Ни в одном русском источнике не упоминается страшный и прискорбный факт — нападение литовских отрядов на обоз с ранеными русскими воинами, возвращавшимися домой после битвы. Однако на это прямо указывают прусские хронисты — монах-францисканец Торнского монастыря Дитмар Любекский и живший в Ризенбурге чиновник из Помезании Иоганн Пошильге.
«В то же время была там великая битва у Синей Воды между русскими и татарами, и тогда было побито народу с обеих сторон четыре сотни тысяч; тогда русские выиграли битву. Когда они хотели отправиться домой с большой добычей, то столкнулись с литовцами, которые были позваны на помощь татарами, и взяли у русских их добычу, и убили их много на поле».
(из хроники Дитмара Любекского)
Хочется верить, что эти сведения не достоверны. Они не меняют исторического смысла куликовской победы, хотя, возможно, поясняют огромные потери русских.
А значение этой победы для русской истории действительно невозможно переоценить. Очень точно это выразил великий русский ученый Лев Николаевич Гумилев: «На Куликово поле пришли москвичи, серпуховчане, ростовчане, белозерцы, смоляне, муромляне и так далее, а ушли с него — русские». Это была важнейшая веха в создании русского этноса, можно сказать, отправная точка. Важно и то, что после куликовской победы никогда больше не подвергалось сомнению главенство Москвы как центра русских земель. Неслучайно через два года, несмотря на разорение Москвы, хан Тохтамыш оставил ярлык на Великое княжение Дмитрию Донскому, а не передал его своим союзникам Михаилу Тверскому или Дмитрию Суздальскому. Первенство Москвы уже не требовало доказательств.

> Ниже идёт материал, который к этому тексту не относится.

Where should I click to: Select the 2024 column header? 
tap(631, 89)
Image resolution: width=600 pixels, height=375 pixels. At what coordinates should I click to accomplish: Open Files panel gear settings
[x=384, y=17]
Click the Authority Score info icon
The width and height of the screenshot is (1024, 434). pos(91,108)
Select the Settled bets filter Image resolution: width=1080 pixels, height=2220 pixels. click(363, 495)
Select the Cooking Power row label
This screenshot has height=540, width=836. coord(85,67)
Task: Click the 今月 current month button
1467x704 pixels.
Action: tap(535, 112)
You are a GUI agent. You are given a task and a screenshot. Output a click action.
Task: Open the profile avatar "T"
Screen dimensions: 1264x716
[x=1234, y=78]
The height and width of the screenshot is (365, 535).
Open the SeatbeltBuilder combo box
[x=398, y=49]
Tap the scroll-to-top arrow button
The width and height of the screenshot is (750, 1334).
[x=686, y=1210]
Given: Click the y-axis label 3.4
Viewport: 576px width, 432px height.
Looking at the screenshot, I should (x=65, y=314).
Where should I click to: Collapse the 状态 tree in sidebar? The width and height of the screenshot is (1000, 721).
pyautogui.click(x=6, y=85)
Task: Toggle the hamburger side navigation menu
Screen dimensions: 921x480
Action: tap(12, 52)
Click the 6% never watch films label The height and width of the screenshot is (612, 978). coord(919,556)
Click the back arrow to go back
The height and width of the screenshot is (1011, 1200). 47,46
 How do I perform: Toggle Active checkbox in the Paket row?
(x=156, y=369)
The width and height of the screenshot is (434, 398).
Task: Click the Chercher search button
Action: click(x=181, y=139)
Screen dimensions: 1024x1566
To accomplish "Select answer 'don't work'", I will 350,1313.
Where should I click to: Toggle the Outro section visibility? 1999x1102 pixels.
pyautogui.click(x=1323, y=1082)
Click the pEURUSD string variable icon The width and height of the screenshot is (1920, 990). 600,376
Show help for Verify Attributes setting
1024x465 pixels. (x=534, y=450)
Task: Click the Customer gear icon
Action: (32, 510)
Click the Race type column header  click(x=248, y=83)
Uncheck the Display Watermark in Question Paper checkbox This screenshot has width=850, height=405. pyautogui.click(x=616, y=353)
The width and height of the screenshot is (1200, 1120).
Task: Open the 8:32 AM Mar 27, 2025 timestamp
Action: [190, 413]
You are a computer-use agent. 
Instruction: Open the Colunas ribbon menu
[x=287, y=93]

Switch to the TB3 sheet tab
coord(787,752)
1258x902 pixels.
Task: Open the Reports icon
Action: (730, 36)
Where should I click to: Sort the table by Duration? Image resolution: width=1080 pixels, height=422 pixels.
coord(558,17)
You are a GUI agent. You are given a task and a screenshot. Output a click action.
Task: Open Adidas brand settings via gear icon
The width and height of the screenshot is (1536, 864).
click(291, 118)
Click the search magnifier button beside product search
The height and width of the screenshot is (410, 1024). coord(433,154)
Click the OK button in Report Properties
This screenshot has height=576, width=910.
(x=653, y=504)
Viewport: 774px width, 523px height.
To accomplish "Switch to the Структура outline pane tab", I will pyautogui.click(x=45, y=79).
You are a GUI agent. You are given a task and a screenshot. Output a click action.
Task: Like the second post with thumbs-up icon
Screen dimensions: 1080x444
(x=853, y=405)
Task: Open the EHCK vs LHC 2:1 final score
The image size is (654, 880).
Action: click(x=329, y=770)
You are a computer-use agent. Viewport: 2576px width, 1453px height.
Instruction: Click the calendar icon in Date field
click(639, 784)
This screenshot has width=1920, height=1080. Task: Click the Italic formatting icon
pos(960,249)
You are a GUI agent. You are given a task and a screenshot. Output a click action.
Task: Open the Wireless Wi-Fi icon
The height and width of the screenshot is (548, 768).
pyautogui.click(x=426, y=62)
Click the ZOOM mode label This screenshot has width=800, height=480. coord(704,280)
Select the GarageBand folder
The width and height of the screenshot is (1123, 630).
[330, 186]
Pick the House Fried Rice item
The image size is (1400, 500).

Насколько важно для нас точное следование историческим фактам и насколько допустимы в них погрешности? Можем ли мы позволить себе легендаризировать события тех лет, пытаться усилить патриотический эффект приукрашиванием побед и ретушированием неудач? Это принципиальный и очень важный вопрос. «Маленькая ложь рождает большое недоверие». А недоверие к своей истории приводит к пренебрежению ею. Пытаясь создать образы идеальных и безгрешных героев, мы теряем память о настоящих людях, состоящих из плоти и крови, но жертвующих собой ради великого дела. Они превращаются в мифических былинных богатырей, полубогов, которые в силу своей возвышенности не могут быть примером для подражания простым смертным.
Ведь неважно, лично участвовал в Куликовской битве Дмитрий или нет — все равно он организатор этой победы. Он и в походах на Рязань и Булгар не участвовал (войском командовал Боброк и московский тысяцкий Вельяминов), и с Тохтамышем воевать не стал, да и умер князь «от тучности великой», не дожив даже до сорока. Но это его заслуг не умаляет.
И Пересвет не перестает быть великим воином и героем, даже если не было его пресловутого «поединка» с Челубеем. И уж тем более не пострадает образ преподобного Сергия Радонежского — не только великого православного подвижника, но и политического деятеля, не гнушавшегося мирскими делами. Кстати, это он примирил Дмитрия и Олега Рязанского, чем спас множество русских жизней.
К сожалению, пока мало изучены и не очень широко фигуры других героев Куликовской битвы: князя Владимира Храброго, Дмитрия Боброка, Андрея и Дмитрия Ольгердовичей, Семена Мелика, Микулы Васильевича и других московских воевод. Всех не перечесть. Но вспоминать о них хотя бы в дни годовщин — наш долг.